EXERCISE REQUIREMENTS »
Count lines with "each" below; give only the number.

GIVEN DATA »
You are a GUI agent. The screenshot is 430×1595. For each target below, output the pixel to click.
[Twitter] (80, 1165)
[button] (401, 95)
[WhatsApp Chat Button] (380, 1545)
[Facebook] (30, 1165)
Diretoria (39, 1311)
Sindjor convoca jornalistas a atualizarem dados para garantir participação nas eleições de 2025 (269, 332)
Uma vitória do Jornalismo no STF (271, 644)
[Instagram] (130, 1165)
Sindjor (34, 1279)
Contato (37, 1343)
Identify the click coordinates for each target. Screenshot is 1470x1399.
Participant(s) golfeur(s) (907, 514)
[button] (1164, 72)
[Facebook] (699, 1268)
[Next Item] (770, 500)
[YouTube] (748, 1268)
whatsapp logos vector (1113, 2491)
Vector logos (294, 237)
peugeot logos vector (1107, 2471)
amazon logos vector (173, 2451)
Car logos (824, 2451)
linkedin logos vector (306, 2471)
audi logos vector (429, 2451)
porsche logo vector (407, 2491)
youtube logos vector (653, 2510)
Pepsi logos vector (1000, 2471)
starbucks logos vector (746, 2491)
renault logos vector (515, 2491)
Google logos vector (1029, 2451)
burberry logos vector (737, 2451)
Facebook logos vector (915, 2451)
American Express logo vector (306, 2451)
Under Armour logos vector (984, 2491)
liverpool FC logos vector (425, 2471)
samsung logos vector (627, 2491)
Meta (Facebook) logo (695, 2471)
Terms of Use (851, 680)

WRITTEN RESPONSE »
2